By and large, I don't waste my time on sub-$1 biotechs. Sure, every once in a while you can find a gem by dumpster-diving, but more often than not sub-$1 stocks are just a fast ticket to capital losses. All of that said, I have to admit I'm interested in Cyclacel (NASDAQ:CYCC). While there's a lot to dislike about the company's capital/governance structure and plenty that could still go wrong, I'm intrigued by the tiny valuation of this stock.
A New Approach To A Very Tricky Disease
Whatever value Cyclacel has, it's tied to sapacitabine - the company's novel oral nucleoside analog that it has licensed from Daiichi-Sankyo. Sapacitabine is vaguely similar to Lilly's (NYSE:LLY) Gemzar, and basically works by interfering with the DNA synthesis within a cancer cell.
What really stands out about sapacitabine, though, is that it combines a tolerable safety profile with what has thus far looked like very definite survival benefits in some hard-to-treat cancers.
Cyclacel is currently running the SEAMLESS Phase 3 study for sapacitabine in acute myelogenous leukemia (AML) in elderly patients. AML is not especially common (fewer than 14,000 new cases a year in the US), but it is difficult to treat in part because it is a notably heterogeneous disease. Roughly half of all new AML cases are in the elderly and their prognosis is bleak - more than one-third can be expected to die in two months or less and many forgo treatment altogether because of the high toxicity of treatment and the low expected survival benefit.

+++

*WORK TO BE COMPLETED*.
Repeat word for word the stretch of the Cyclacel article above from "Cyclacel is currently" through "expected survival benefit.".

[Entries taken from a collection]
+++

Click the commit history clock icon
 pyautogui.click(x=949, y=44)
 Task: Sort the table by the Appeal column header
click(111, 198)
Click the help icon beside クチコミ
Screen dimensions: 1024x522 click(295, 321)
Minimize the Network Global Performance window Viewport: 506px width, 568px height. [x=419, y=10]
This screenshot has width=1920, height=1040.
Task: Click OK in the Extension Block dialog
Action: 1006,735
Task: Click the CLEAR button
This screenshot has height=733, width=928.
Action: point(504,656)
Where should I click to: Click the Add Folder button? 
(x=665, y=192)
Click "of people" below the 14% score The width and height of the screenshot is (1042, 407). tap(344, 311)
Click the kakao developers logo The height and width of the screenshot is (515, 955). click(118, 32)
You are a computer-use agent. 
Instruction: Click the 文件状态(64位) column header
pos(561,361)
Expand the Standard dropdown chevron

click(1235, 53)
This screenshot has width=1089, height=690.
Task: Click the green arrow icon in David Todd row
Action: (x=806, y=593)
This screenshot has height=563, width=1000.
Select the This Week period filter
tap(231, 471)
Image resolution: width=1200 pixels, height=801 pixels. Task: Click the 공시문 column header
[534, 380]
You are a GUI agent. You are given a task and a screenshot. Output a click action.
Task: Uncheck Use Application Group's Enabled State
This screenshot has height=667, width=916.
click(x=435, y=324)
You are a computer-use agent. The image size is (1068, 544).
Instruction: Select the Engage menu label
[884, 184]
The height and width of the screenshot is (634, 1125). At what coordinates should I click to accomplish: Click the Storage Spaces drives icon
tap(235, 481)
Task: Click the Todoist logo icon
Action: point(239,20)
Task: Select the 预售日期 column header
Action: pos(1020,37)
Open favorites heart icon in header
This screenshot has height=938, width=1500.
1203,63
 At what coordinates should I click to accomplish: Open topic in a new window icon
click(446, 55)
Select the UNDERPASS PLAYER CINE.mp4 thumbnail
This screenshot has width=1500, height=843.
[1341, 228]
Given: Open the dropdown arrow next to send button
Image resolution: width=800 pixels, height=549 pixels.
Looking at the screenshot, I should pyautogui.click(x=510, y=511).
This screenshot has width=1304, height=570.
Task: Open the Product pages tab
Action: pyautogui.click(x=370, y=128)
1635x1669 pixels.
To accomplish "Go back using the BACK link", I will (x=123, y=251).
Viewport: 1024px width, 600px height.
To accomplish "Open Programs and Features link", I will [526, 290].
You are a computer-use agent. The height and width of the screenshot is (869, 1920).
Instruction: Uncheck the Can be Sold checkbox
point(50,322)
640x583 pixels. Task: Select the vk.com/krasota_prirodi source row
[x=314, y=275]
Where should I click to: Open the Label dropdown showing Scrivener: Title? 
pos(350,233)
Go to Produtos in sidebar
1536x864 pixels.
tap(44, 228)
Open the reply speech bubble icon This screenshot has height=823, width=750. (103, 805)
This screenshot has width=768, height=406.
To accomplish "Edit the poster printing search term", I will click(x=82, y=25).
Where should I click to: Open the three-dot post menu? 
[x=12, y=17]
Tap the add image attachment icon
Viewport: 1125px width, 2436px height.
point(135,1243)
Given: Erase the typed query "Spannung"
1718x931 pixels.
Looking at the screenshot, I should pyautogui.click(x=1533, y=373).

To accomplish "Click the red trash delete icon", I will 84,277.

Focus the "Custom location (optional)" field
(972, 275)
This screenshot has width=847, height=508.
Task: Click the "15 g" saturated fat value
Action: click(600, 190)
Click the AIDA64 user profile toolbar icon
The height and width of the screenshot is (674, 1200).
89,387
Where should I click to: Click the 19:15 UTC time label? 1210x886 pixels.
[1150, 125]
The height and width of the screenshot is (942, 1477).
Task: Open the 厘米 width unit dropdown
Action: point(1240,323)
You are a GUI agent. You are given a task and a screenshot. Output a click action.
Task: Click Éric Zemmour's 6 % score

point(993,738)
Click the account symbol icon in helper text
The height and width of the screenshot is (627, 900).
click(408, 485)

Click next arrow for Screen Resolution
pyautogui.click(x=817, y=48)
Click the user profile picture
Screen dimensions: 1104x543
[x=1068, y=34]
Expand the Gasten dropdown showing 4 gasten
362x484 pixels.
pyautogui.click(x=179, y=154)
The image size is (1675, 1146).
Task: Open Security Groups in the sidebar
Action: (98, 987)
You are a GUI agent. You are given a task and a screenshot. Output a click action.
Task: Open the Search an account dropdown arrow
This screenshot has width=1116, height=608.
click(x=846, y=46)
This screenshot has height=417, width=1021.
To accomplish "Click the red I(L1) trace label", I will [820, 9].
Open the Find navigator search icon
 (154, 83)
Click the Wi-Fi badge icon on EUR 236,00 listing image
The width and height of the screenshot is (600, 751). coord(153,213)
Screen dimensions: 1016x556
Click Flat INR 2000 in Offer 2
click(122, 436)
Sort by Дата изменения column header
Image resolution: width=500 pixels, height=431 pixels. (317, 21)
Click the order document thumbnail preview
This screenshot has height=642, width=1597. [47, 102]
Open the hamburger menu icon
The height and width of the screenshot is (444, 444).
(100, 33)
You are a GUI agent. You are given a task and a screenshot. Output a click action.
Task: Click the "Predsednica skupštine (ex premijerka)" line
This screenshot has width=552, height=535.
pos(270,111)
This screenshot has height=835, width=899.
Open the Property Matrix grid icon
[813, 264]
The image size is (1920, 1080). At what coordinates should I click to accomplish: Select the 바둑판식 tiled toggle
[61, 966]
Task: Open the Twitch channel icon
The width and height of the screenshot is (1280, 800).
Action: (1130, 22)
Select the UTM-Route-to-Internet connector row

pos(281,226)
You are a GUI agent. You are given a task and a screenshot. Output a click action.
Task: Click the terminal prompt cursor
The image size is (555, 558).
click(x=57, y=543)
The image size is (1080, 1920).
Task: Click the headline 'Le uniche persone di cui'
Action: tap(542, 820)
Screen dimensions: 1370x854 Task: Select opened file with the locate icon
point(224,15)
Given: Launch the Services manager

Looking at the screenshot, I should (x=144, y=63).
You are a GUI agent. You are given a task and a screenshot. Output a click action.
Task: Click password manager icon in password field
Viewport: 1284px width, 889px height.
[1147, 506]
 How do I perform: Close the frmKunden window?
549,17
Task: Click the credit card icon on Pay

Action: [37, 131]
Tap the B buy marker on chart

+++

*RESULT OF THIS EXERCISE*.
Cyclacel is currently running the SEAMLESS Phase 3 study for sapacitabine in acute myelogenous leukemia (AML) in elderly patients. AML is not especially common (fewer than 14,000 new cases a year in the US), but it is difficult to treat in part because it is a notably heterogeneous disease. Roughly half of all new AML cases are in the elderly and their prognosis is bleak - more than one-third can be expected to die in two months or less and many forgo treatment altogether because of the high toxicity of treatment and the low expected survival benefit.